WHAT YOU ARE ASKED TO DO →
Scan the material below for "agent", then return each line that contains it.

GIVEN RECORDS →
"""
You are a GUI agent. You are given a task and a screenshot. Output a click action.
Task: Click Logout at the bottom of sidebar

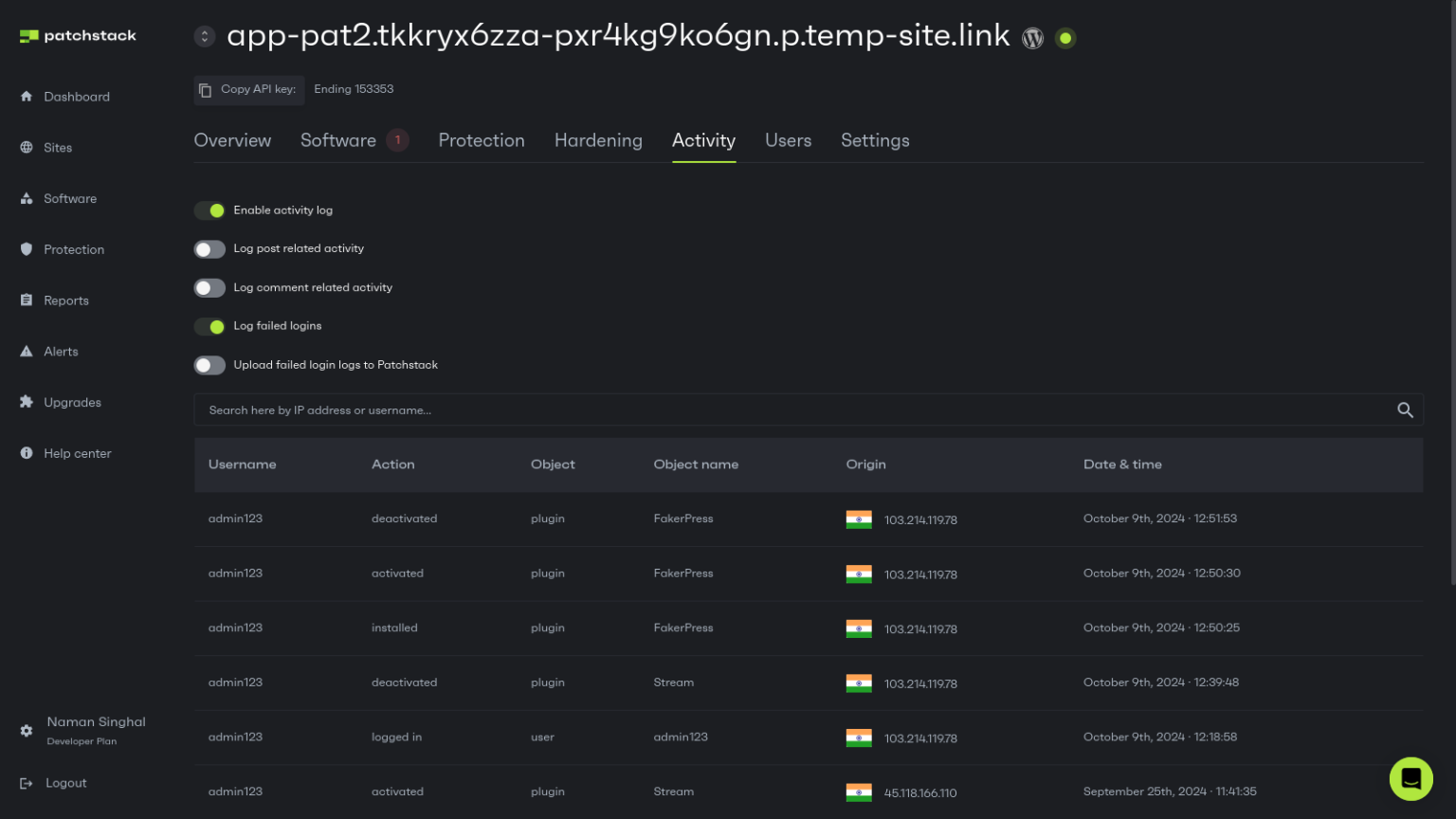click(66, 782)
"""
"""
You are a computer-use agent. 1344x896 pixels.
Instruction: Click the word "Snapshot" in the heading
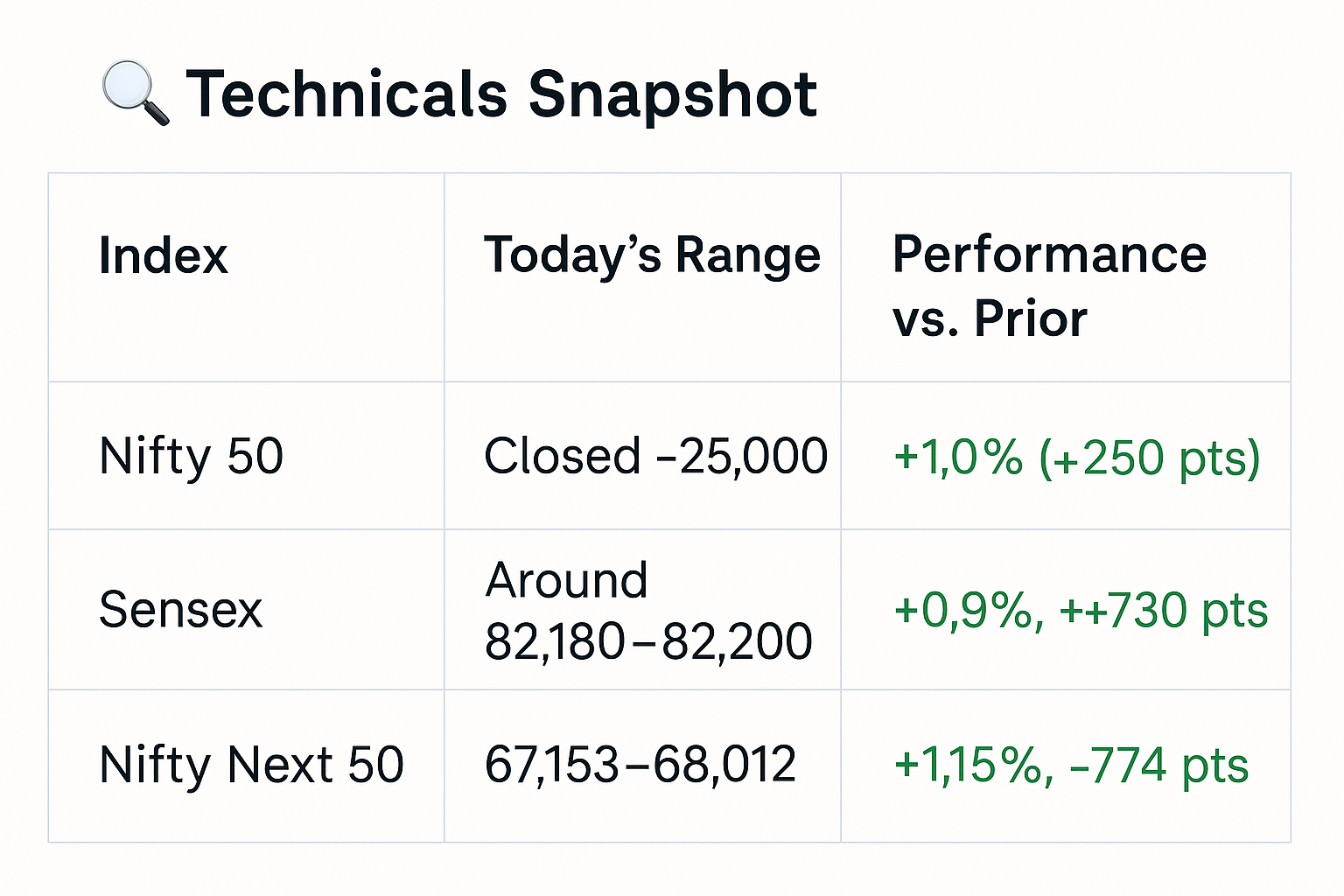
"""
SOLUTION TO THIS TASK →
You are a GUI agent. You are given a task and a screenshot. Output a click action.
You are a computer-use agent. 1344x896 pixels.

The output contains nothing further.